▸ EXTRACT TO READ

━━━━━━━━━━

The objective of this work is to assess the dimensions and dynamic processes of critical care communications in neonatal intensive care in order to enhance the development of theoretical and applied knowledge in this care context.

Method

Design and population

This descriptive, prospective, qualitative and multicenter study was conducted in two French neonatal intensive care units, and a Pediatric Intensive Care Unit (PICU) for the management of surgical newborns. During the four-month period between November 2019 to February 2020, participating doctors recorded their communications with parents whose infants were less than 28 days old and were hospitalized in the intensive care unit. The reasons, as well as the content of the recorded communications, were left to the discretion of the doctor in order to capture the “natural” communication and to obtain a certain heterogeneity of the situation. The volunteer, participating physicians anonymously completed a form at the end of the four-month period which included their professional status, years of neonatal intensive care experience and gender.

Selection of communication situations

The initial step was all the recorded communications that led to a modification of the child’s care, regardless of the level of “seriousness” of the situation. The other communications were called non-informative, in that they did not impact the care of the new-born.

In a second step, a retrospective selection of these recordings, which met the definition of a critical care situation, was carried out according to the following criteria: (a) registration of care in an “emergency” form, (b) extremely salient socio-symbolic issues (parenthood, “the death of a child”, disability, etc.) [10], (c) decisions and actions with high emotional value (emotional work by healthcare teams), (d) the context marked by forms of uncertainty and the progressive construction of the decision-making and information framework [11], (e) the confrontation of healthcare teams with important ethical and moral dilemmas [12], (f) the particularly “contingent” nature of the medical decision in this context.

Communication in critical care situations was categorized according to three temporalities relating to when the information was given concerning:

  1. (1).

    the infants’ entrance into the intensive care unit, (2) the diagnosis and therapeutic management, and, (3) the information on limiting therapeutic and comfort care upon medical refusal of unreasonable obstinacy.

Analysis

The selected communications were transcribed and anonymized. In view of the study’s ethical declaration, only the doctors’ verbatim comments were fully transcribed. Several elements were collected for each recorded communication: the location (i.e., the family interview room, the mother’s room and the child’s room), the duration, the presence of the parent(s) (i.e., father and/or mother, or relative), the gestational age of the child (term or premature), the clinical state at the end of hospitalization (alive or deceased). Each communication was subjected to a content analysis [13], in order to identify thematic categories and formulate and classify the communications’ content based on the relevant indicators. The content analysis was done on an exploratory basis. No analysis grid was set beforehand but was built gradually during the analysis. The saturation of themes was obtained after ten communications were reviewed. The analysis and interpretation of the data were carried out individually, then collectively by a multidisciplinary group of three investigators (social psychologists and physician in the perspective of a triangulation of researchers) [14]. These analyses were carried out specifically for each recording and then transversally by its specific canvassing category. The analysis’ objective was to highlight the main themes that recur in the different categories of patients, to seek possible links and to identify communication strategies.

━━━━━━━━━━

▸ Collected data

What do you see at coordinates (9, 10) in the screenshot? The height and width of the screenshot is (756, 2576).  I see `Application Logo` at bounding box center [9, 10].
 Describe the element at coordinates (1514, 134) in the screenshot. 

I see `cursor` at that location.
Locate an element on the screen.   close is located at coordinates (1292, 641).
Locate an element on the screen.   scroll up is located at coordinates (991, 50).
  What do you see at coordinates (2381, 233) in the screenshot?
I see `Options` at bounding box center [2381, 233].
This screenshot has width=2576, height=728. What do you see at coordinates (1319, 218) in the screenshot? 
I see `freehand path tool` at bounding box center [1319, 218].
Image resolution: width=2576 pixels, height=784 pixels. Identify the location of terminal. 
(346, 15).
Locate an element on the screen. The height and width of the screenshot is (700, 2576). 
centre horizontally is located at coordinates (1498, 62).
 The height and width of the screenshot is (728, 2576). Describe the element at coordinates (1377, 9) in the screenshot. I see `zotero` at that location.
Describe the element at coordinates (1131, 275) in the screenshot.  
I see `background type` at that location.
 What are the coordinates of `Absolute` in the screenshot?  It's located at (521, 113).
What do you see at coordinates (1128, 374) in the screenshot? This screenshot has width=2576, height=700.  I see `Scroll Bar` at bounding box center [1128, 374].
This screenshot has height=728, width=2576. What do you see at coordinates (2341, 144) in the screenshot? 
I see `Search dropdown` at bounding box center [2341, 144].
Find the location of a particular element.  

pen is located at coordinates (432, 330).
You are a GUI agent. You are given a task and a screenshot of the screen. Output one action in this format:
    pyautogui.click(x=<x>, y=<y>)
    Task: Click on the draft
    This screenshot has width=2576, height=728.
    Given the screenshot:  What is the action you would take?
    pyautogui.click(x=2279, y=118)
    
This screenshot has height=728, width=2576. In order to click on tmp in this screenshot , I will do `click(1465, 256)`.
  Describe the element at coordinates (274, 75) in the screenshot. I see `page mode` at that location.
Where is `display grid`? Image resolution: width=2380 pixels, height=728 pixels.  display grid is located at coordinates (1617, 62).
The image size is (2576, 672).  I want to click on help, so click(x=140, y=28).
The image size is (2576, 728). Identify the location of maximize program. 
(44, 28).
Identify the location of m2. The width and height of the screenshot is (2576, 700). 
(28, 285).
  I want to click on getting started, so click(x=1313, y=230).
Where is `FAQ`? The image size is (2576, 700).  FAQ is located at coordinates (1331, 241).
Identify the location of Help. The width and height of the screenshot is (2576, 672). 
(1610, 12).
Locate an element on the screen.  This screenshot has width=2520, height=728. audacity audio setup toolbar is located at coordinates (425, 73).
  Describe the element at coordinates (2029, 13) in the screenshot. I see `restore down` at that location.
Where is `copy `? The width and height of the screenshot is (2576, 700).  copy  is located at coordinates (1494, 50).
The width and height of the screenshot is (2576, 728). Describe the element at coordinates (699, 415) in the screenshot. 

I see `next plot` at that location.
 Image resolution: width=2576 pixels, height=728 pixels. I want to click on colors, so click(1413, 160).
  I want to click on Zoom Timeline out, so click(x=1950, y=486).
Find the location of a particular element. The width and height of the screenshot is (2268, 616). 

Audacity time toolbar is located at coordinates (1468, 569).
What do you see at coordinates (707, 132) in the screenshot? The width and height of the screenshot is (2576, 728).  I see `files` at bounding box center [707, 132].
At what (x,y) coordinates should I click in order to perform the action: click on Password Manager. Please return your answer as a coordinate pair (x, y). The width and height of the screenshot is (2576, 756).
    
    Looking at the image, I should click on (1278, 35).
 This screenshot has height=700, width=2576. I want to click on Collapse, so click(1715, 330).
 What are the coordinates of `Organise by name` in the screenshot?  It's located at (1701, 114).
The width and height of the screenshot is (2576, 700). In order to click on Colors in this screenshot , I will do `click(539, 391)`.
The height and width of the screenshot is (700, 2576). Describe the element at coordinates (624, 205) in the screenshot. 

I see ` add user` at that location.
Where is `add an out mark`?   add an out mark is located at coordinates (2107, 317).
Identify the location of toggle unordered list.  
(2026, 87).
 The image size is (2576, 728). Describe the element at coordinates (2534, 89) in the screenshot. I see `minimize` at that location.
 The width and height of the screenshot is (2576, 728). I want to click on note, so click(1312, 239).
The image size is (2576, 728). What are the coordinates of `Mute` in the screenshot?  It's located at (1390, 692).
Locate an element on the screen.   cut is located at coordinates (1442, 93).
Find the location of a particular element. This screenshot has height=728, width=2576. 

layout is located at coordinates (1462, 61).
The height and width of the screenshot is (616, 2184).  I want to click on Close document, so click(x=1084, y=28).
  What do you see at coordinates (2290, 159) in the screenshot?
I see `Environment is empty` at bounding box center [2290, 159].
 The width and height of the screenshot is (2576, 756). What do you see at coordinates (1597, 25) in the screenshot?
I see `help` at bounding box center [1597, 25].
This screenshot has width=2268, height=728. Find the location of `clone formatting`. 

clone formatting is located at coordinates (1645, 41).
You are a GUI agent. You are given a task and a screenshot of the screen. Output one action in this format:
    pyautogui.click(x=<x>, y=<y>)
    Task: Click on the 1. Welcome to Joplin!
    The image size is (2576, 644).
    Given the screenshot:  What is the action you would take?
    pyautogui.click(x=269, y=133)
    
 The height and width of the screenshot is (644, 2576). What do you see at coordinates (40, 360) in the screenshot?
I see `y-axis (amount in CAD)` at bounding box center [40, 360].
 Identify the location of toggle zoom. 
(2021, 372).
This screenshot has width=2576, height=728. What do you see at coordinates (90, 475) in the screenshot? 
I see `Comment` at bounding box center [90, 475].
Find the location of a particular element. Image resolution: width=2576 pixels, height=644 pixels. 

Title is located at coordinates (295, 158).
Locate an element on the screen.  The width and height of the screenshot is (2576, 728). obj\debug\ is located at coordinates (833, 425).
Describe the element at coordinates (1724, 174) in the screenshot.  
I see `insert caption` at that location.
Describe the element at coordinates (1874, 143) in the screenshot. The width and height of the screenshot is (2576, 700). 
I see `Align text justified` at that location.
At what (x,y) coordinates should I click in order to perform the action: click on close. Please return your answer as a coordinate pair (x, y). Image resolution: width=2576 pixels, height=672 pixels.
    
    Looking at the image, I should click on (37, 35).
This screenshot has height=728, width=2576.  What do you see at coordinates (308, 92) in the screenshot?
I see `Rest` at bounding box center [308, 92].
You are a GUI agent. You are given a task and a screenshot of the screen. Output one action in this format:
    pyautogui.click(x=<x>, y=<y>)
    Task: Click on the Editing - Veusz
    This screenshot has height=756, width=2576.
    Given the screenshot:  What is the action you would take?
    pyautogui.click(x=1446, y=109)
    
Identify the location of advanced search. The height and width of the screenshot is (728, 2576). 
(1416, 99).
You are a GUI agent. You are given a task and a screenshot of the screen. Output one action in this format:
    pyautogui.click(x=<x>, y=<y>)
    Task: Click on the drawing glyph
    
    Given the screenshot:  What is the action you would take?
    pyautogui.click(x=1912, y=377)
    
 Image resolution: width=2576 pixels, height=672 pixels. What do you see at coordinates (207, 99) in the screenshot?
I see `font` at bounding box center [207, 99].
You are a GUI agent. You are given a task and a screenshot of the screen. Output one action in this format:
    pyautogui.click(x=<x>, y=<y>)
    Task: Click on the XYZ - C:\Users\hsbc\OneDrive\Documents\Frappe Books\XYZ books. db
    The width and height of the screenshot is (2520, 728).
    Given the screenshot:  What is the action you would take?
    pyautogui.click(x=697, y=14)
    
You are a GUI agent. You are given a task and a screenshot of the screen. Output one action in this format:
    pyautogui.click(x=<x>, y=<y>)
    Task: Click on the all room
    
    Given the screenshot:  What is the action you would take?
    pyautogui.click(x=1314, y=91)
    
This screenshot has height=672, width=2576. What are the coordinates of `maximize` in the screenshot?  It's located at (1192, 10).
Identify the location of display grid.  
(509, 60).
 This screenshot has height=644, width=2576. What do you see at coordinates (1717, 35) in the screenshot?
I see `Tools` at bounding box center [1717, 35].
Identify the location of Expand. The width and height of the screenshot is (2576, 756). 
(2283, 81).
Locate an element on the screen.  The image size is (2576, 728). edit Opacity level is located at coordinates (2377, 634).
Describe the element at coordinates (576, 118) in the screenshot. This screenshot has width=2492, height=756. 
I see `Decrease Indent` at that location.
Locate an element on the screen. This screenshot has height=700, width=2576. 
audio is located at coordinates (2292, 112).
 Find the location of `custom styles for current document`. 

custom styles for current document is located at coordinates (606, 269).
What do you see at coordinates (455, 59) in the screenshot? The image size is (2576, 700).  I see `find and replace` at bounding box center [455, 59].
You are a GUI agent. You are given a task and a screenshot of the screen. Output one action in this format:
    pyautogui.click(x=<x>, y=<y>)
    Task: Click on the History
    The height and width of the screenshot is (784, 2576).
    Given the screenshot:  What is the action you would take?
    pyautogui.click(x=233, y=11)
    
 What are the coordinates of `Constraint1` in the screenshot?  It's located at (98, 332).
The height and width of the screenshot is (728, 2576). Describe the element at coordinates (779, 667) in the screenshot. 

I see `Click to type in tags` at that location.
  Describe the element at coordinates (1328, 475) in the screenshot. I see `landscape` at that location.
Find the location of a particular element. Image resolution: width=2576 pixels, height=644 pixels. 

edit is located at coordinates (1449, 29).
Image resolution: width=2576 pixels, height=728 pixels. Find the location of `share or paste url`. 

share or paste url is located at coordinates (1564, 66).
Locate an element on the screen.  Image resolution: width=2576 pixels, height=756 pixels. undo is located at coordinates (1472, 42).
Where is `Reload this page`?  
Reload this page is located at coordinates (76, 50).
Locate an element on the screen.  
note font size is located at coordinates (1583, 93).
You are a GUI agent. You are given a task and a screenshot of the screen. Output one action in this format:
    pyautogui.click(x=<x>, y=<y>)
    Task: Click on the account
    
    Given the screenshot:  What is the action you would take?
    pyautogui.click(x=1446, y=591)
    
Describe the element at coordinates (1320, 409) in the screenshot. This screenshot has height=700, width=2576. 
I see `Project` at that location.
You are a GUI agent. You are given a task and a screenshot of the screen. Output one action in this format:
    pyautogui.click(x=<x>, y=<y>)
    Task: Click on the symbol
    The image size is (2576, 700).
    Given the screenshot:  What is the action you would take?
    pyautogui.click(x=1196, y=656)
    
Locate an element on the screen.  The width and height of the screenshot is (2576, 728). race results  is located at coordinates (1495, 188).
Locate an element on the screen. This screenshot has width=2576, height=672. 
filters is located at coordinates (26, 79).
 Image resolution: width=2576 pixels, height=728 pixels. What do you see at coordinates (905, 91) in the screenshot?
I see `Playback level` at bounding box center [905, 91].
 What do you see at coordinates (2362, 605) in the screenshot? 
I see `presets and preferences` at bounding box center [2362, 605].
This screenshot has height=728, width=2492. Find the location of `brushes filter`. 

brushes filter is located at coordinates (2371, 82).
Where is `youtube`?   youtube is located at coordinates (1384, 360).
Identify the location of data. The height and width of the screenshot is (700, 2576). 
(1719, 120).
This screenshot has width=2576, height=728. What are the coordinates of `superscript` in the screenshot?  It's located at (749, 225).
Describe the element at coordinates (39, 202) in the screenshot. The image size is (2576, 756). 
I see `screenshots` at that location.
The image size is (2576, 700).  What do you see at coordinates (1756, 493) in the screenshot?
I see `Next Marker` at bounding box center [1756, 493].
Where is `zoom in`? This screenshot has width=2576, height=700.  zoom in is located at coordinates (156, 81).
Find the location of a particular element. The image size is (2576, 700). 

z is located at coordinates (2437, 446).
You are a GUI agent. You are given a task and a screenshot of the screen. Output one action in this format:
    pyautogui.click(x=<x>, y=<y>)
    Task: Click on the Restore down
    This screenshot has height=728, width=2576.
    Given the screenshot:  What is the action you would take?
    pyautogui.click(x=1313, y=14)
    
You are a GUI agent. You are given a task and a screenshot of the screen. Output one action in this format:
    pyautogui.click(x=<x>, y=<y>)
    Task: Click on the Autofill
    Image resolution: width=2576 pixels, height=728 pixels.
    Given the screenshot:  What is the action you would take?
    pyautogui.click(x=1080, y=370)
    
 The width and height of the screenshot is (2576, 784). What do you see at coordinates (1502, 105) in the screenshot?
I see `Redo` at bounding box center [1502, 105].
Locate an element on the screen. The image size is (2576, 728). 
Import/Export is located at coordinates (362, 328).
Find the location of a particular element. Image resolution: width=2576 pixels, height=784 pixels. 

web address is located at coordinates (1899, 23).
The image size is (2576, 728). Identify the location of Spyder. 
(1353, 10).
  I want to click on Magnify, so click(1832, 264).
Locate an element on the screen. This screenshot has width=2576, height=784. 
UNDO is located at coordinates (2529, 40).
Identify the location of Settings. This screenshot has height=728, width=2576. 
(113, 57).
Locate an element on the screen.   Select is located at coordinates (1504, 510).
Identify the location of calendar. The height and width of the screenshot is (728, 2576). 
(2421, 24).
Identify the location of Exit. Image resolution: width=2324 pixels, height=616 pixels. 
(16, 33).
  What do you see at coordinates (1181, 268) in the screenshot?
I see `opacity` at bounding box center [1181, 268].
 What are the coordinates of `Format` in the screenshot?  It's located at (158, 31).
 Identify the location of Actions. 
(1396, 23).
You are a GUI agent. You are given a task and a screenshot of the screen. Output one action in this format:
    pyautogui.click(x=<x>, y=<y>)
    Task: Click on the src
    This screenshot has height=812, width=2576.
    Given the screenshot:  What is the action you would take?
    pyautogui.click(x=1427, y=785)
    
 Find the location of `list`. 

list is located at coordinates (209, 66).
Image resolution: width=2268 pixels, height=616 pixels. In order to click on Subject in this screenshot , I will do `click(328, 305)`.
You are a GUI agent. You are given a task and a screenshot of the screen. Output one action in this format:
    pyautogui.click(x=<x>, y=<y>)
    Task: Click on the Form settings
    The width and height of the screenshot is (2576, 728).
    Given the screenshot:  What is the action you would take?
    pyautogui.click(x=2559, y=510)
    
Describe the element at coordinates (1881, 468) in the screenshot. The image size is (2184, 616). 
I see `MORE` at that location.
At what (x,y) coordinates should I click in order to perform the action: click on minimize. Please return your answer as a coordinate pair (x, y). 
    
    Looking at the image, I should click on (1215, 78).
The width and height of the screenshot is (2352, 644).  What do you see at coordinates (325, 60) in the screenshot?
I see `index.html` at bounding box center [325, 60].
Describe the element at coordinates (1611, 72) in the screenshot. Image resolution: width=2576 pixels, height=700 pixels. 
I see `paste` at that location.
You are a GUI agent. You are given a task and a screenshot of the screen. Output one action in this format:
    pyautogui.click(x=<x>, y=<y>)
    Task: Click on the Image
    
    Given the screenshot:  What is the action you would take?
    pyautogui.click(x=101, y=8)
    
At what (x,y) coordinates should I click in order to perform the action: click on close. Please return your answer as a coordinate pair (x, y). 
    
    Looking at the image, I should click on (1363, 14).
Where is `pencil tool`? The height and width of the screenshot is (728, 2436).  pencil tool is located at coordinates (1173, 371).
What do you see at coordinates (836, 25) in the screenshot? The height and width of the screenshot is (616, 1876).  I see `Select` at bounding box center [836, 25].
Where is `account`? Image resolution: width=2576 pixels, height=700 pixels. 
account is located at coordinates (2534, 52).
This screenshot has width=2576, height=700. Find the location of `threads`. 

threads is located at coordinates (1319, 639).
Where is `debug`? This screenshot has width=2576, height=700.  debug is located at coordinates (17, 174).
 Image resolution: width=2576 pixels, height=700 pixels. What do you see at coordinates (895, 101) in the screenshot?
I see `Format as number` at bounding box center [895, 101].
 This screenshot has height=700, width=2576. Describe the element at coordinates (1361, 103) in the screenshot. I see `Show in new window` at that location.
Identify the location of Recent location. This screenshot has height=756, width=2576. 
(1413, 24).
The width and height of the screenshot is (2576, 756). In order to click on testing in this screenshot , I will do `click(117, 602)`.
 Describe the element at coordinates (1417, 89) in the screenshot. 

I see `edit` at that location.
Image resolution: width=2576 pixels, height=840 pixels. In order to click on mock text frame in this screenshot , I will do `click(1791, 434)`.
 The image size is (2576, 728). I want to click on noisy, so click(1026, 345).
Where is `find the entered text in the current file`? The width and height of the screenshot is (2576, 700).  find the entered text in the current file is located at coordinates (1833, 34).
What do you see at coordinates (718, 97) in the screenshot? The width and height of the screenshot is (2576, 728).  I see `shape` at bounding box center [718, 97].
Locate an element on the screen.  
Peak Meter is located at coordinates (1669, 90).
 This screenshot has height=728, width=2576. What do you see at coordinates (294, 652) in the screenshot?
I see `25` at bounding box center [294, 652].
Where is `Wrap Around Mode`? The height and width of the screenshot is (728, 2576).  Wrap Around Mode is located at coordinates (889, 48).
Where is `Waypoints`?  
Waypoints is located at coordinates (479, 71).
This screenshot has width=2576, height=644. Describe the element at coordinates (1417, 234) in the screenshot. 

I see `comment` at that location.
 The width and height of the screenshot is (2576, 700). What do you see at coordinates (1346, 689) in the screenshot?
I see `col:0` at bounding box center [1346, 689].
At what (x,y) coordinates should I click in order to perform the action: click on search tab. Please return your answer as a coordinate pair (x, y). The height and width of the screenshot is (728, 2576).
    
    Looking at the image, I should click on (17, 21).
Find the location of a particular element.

━━━━━━━━━━

▸ EXERCISE SET
A) According to the neonatal intensive care study, after how many reviewed communications was saturation of themes reached?
B) Transcribe the stretch of the neonatal intensive care study from "Communication in critical" through "of unreasonable obstinacy.".

▸ TASK-BY-TASK OUTPUTS
A) Ten communications.

B)
Communication in critical care situations was categorized according to three temporalities relating to when the information was given concerning:

  1. (1).

    the infants’ entrance into the intensive care unit, (2) the diagnosis and therapeutic management, and, (3) the information on limiting therapeutic and comfort care upon medical refusal of unreasonable obstinacy.